Eleven years ago, Carrie Davison knew two things: She knew she wanted to relocate to the Central Coast from Southern California to pursue her teaching career, and she knew she wanted to buy a house on one of the wide older streets leading to the ocean in Shell Beach.
She found the house first, and rented it out while she waited for the job. She was fortunate to eventually be hired as a teacher for the blind for San Luis Obispo County schools.

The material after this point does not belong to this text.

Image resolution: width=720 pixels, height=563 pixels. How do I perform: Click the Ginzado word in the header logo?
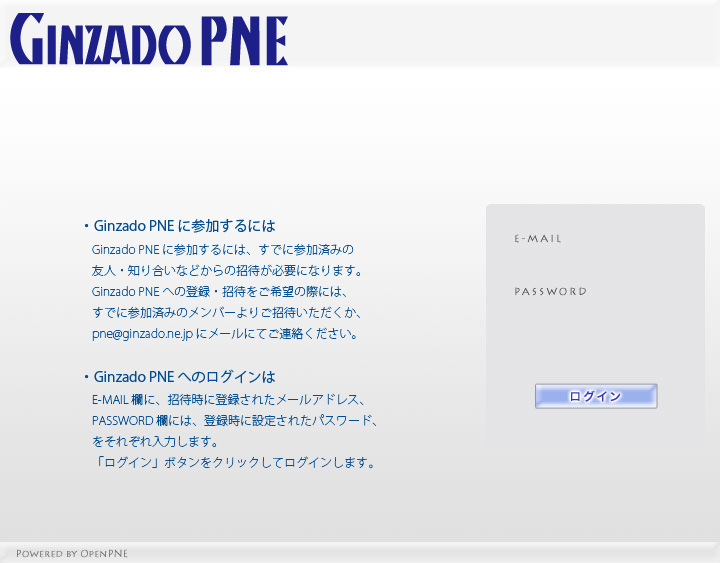click(100, 41)
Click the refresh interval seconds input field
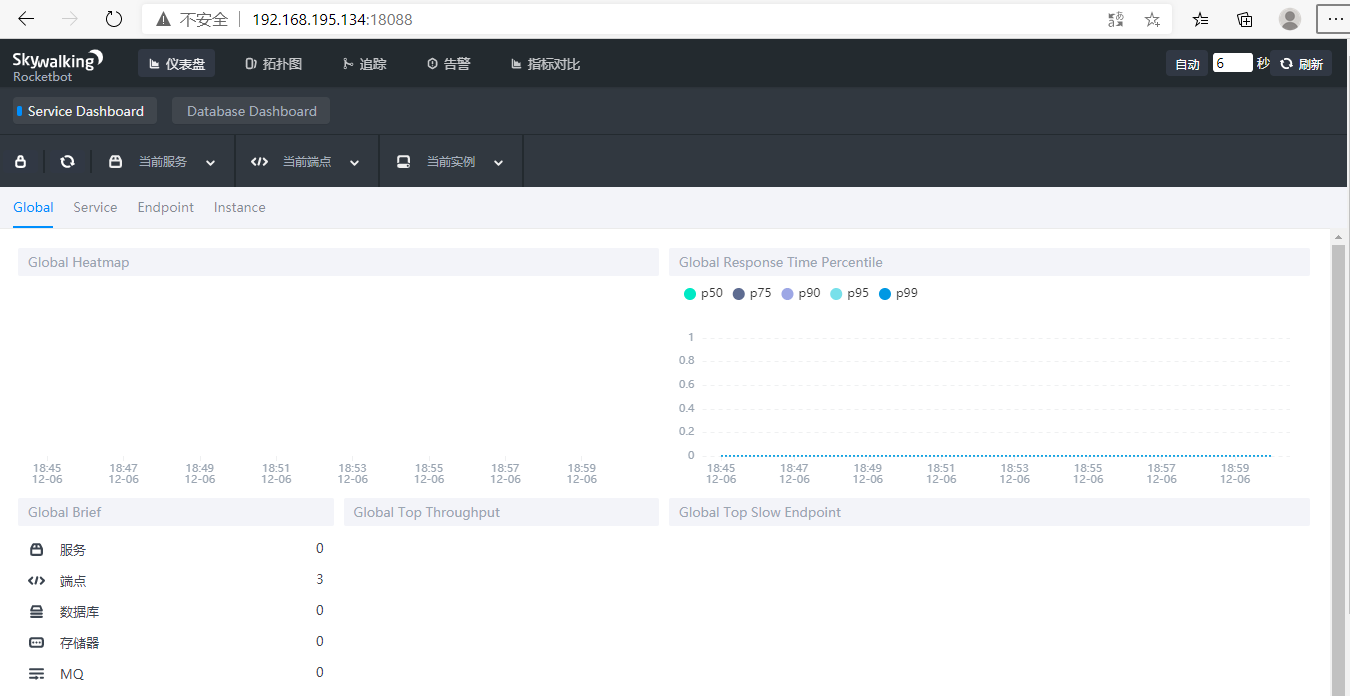This screenshot has width=1350, height=696. [1233, 62]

It was a good thing that it was Davison who purchased the classic fixer-upper, a former boathouse-turned-beach cottage, as it needed someone young and energetic with an eye for design to bring it to life. The original owners, who had a home on one lot, built the boathouse on a second lot next door. With tall ceilings, it was just big enough for their sailboat during the early years. In the 1970s the family converted it to a simple summer cottage. Davison purchased it from the 90-year-old original owners.
The flat-fronted boathouse didn’t look much like the Craftsman-style bungalow that she had been longing for. She showed local architect Greg Soto her collection of magazine “idea” photos, and he figured out a way to add 12 feet and a porch onto the front of the 22-footwide structure in order to create the look of a California bungalow.
With the addition complete, Davison went to work on the front yard, which consisted of one pine tree and grass. She had learned to love gardening from both of her grandmothers, and she was eager to express her interest and delight in color and texture in a free-spirited and whimsical garden.
Her first task was to remove the tough kikuyu grass that is prevalent in the area. “I removed it by hand, one bed at a time,” she said.
She recycled the used brick from an old porch to create a patio surrounded by planting beds. Then she started planting, using the trial-and-error method, buying plants she liked, anywhere she found them. “I tended to buy one plant, see if it thrived, and then bought three more,” she said.
With no backyard, she realized the deep front yard would need to serve as both private and public areas. She accomplished this by adding a white picket fence to separate the two spaces, with double swinging gates under a central rose arbor to welcome visitors to the private patio. She lined the white fence with gardenias on the inside and a variety of taller shrubs and flax on the street side. There was still plenty of room for a public garden between the fence and the street.
“The gardens just sort of evolved, section by section,” she said.
She combined plant selections with rocks and interesting finds from antique stores and garage sales to form focal points of high visual interest. The colorful vignettes create a sense of energy and surprise throughout the garden.
Davison found an old small boat for $50 that be came the centerpiece of her street-side garden. Overflowing with a multitude of tightly packed blooming plants, she named the timeworn skiff Yard Sail. This whimsical name symbolizes the unifying theme that the unusual garden art, along with the house, were all formerly “something else.”
The comfortable private patio garden is now alive with color, texture and sound. Pots of succulents accent the perennial plants, several wind chimes react to the ocean breeze and two blue Coolaroo sailshaped overhead triangles provide shade.
“This is a wonderful place to sit and relax after a day of teaching,’’ she said. “I’m so glad I came here — nice atmosphere, nice climate and nice neighbors!”